Qu'en est-il de notre désir d'enfant, de cette joie que nous avions, de cet espoir tous les 28 jours, de cette déception tous les 28 j, du verdict des médecins qui nous a atterrés et en même temps nous a donné de nouveau l'espoir.
Nous avons très vite très bien accepté la médicalisation, peut-être en raison de notre âge. Nous savions sûrement au fond de nous-mêmes que le temps nous était compté. Et puis nous avions "la chance" de pouvoir tenter une FIV, ce qui n'était pas certain au vu de mes premiers résultats.

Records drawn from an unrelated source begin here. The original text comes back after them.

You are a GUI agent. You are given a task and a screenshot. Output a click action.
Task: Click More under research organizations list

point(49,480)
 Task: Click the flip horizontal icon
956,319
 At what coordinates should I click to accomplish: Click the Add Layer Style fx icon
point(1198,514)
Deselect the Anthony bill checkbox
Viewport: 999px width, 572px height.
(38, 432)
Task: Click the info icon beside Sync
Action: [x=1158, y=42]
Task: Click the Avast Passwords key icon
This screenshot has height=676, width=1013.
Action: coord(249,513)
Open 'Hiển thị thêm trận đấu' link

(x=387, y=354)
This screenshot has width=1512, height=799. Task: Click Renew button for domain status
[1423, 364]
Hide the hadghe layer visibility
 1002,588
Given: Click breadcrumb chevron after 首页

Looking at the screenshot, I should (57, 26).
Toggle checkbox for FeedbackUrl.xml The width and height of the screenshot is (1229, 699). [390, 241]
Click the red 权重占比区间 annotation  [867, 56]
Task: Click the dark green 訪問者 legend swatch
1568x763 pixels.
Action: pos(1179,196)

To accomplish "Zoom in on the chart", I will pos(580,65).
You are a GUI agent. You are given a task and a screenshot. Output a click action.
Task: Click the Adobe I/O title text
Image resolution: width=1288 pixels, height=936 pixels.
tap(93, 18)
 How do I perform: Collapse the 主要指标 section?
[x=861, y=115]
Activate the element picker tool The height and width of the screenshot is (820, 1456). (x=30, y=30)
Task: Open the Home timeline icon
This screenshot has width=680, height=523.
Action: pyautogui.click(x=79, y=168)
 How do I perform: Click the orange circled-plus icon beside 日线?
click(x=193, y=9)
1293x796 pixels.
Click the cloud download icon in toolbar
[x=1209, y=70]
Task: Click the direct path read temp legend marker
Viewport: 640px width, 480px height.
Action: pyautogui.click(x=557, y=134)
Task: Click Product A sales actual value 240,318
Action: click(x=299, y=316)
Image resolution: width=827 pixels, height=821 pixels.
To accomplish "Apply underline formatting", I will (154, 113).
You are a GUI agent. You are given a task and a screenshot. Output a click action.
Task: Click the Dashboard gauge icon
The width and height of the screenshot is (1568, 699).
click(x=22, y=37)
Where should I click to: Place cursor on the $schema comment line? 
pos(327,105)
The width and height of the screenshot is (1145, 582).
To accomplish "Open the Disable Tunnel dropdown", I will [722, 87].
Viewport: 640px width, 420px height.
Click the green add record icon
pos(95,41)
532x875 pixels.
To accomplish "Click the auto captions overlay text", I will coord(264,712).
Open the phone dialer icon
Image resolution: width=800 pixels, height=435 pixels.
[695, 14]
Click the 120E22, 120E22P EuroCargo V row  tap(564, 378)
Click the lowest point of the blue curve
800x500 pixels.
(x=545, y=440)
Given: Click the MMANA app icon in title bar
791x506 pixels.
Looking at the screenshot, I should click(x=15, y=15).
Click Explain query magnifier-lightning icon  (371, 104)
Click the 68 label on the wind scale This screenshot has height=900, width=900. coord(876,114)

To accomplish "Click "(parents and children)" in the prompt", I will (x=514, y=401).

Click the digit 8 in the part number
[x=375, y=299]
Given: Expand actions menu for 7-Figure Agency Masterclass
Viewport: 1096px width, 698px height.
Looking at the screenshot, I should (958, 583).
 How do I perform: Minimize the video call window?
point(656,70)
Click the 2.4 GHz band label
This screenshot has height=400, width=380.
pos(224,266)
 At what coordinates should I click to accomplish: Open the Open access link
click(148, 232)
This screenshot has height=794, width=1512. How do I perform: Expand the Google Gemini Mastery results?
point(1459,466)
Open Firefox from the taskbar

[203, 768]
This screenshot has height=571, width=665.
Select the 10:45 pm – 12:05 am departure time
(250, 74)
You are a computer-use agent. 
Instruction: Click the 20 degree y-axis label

Tout le monde n'a pas cette chance, nous expliqua Gyné belle, "je vois des femmes plus jeunes que je ne prends pas en pma"... Si l'on voit les choses de ce point de vue-là...
Mais qu'en est-il de mon désir initial, autour de mes trente ans ? Je crois à y réfléchir qu'il était plus "animal" ou naturel disons. Une envie, un désir plus instinctif. Notre couple alors, n'avait pas la solidité qu'il a aujourd'hui et mon amour, lui, n'était pas du tout prêt à s'engager dans cette voie-là. Au fil des années qui ont suivi, j'ai fini par taire ce désir. J'ai même fini par croire que si je pouvais le taire facilement c'est qu'il n'était pas si profond, si essentiel à ma vie. Mais peu à peu, en "vieillissant", les 28 jours ont été plus pesants. Pas tout le temps, mais tout de même.
Avec le décès de papa en 2004, il a eu comme un déclic mon amour. Construire lui devenait possible, puis nécessaire. Son engagement dans le couple s'est manifesté de mille petites façons. Nous amour, notre couple en est devenu plus fort (heureusement car il faut dire que je commençais à me lasser de ses réticences, mais bon, il avait ses raisons que je respectais...).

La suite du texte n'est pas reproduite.